### UNIT 1 : Fundamentals of trigonometry

**Key unit competence**Use trigonometric circles and identities to determine trigonometric ratios and apply them to solve related problems.

**Learning objectives****1.1 Trigonometric concepts**The word trigonometry is derived from two Greek words: trigon, which means triangle, and metric, which means measure. So we can define trigonometry as measurement in triangles.

**Angle and its measurements****Activity 1.1**In pairs, discuss what an angle is. Sketch different types of angles and name them: acute, obtuse, reflex, etc. Measure the angles to verify the sizes.

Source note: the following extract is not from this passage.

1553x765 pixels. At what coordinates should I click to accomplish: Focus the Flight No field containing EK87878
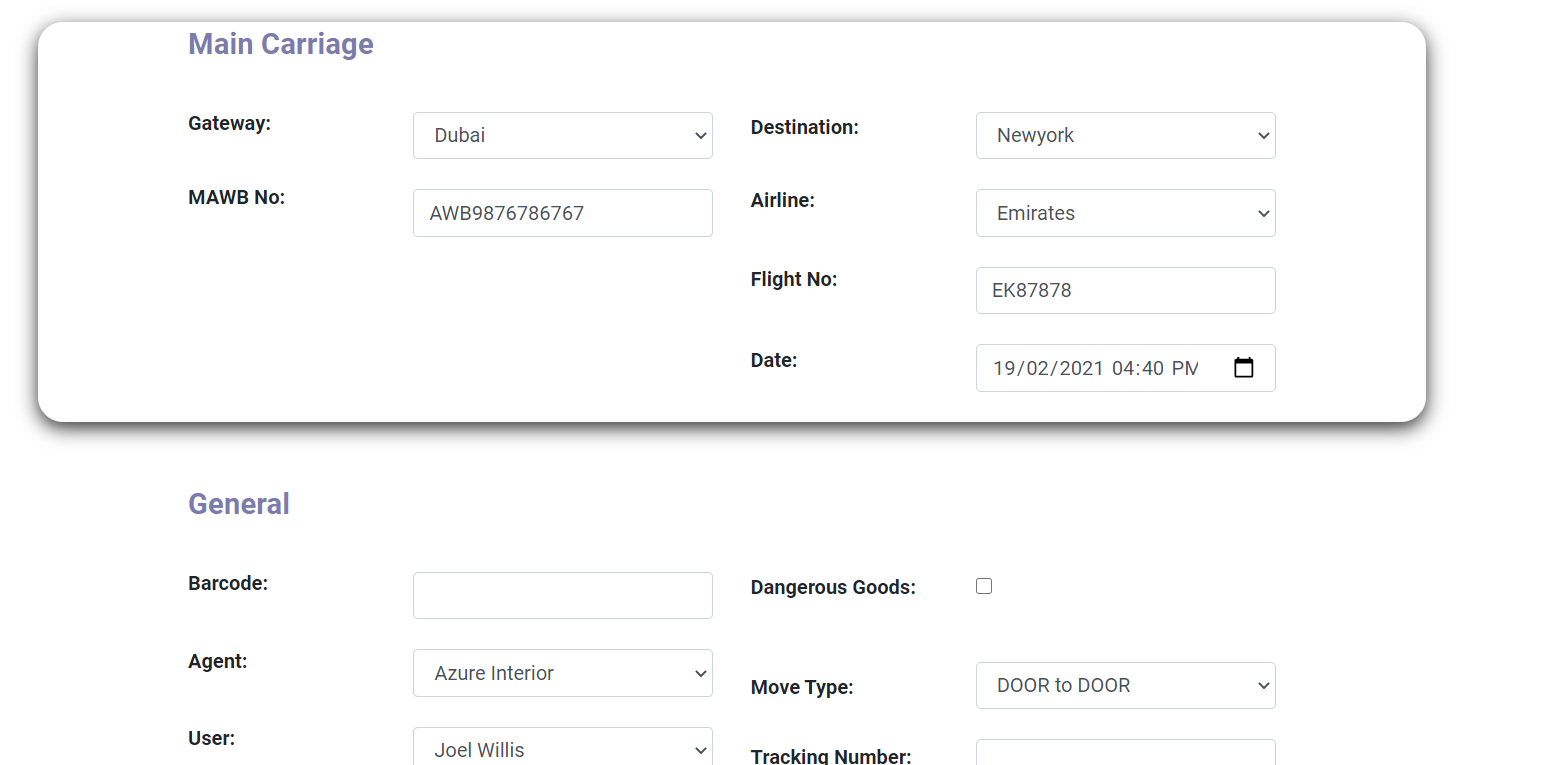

An angle is the opening that two straight lines form when they meet. In Figure 1.1, when the straight line FA meets the straight line EA, they form the angle we call angle FAE. We may also call it “the angle at the point A,” or simply “angle A.”

The two straight lines that form an angle are called its sides. And the size of the angle does not depend on the lengths of its sides.

**Degree measure**To measure an angle in degrees, we imagine the circumference of a circle divided into 360 equal parts. We call each of those equal parts a “degree.” Its symbol is a small o: 1° = “1 degree.”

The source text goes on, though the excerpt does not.